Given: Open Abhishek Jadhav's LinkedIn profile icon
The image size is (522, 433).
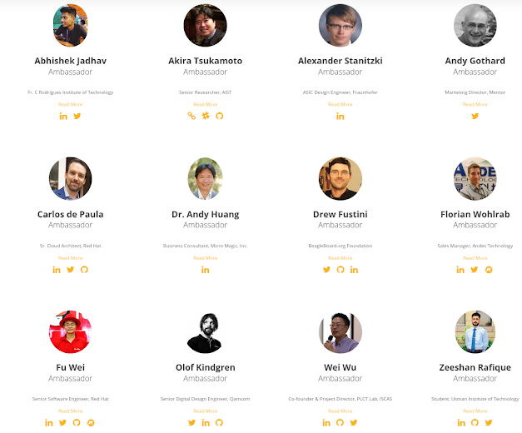Looking at the screenshot, I should tap(63, 116).
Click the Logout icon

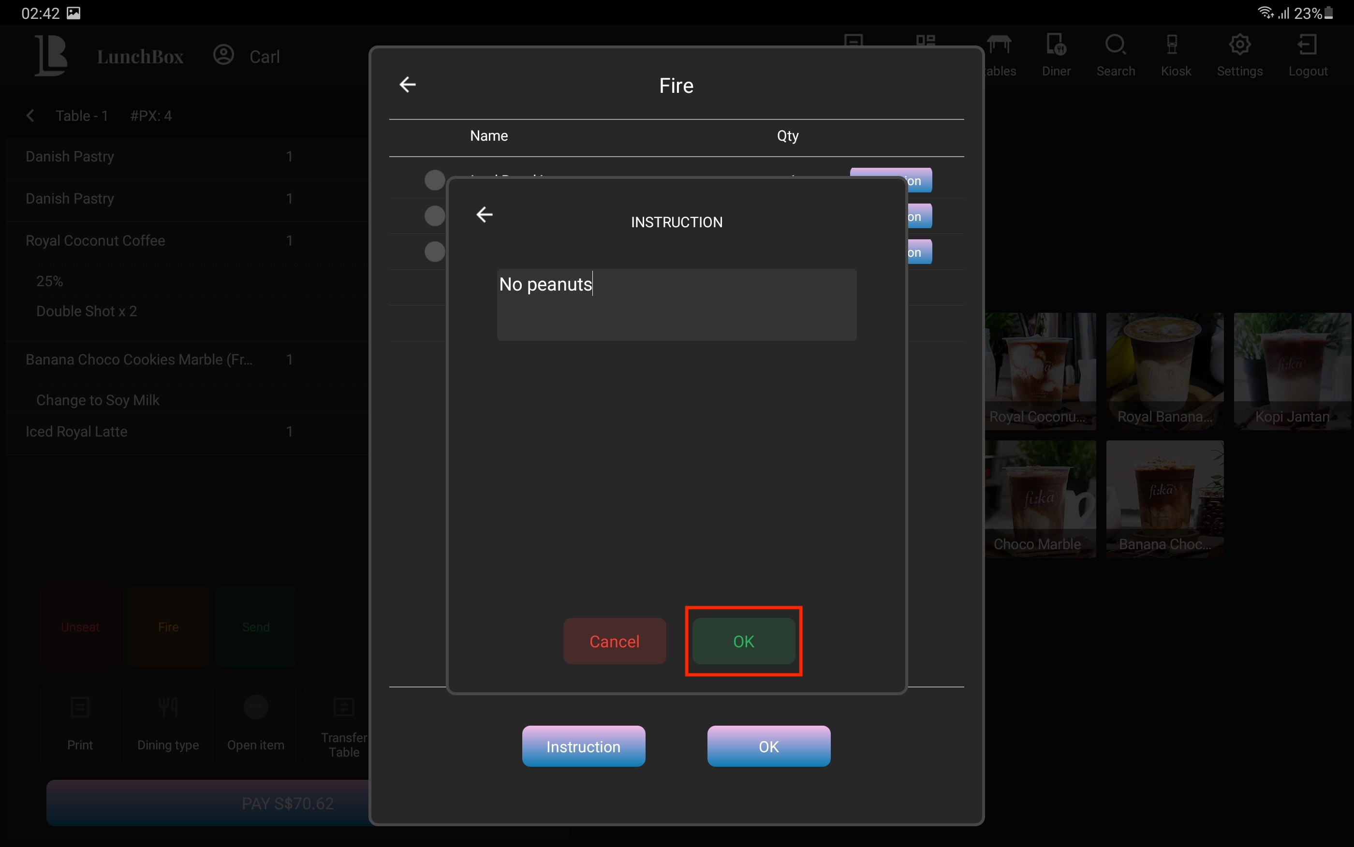click(x=1307, y=45)
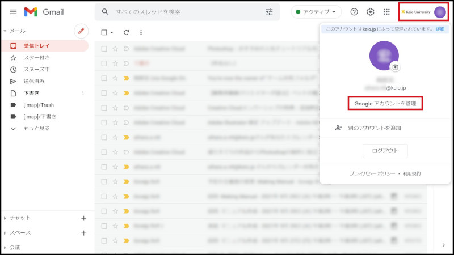This screenshot has height=255, width=454.
Task: Open the three-dot more options menu
Action: (141, 33)
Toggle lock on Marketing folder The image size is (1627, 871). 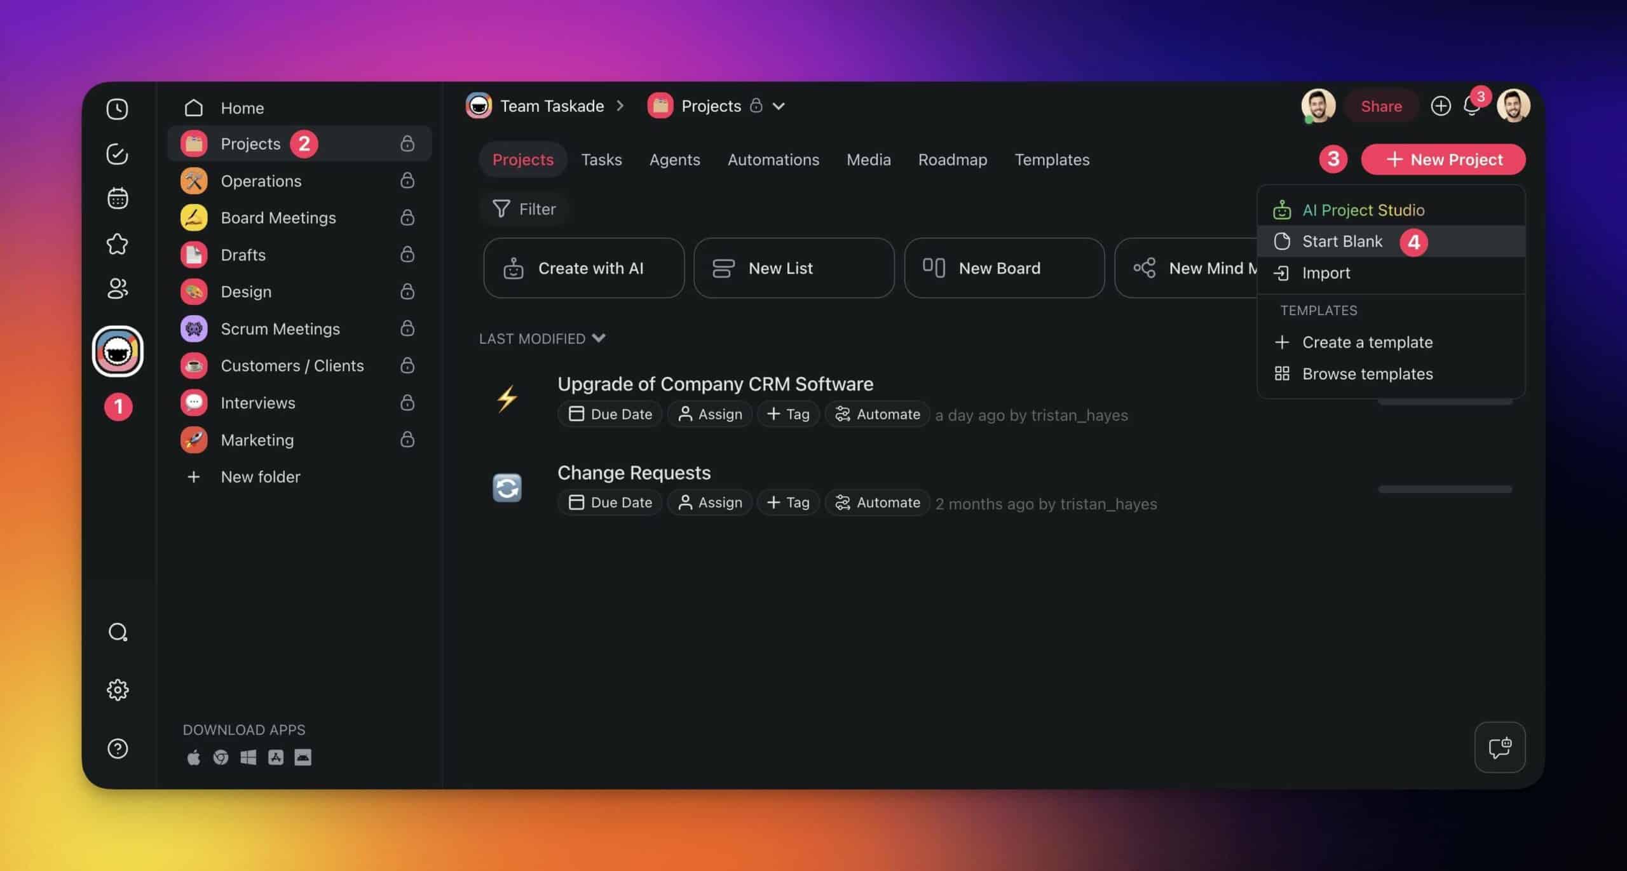click(x=407, y=440)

:::

REQUEST:
Count the lines in the records above that contain the string "icon", and give only that number.

FULL RESPONSE:
2